## Data excerpts:
▶

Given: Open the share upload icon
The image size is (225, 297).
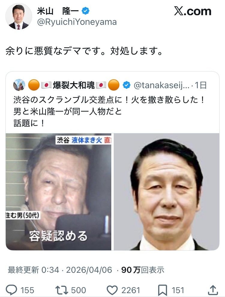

◀
▶

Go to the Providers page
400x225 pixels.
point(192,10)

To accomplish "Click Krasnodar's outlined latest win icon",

◀

## Exercise details:
Rewrite everything from "Given: Open the share upload icon" down to "The image size is (225, 297)." in the entries, putting "download" in place of "upload" and keeping the rest as it stands.

## Written solution:
Given: Open the share download icon
The image size is (225, 297).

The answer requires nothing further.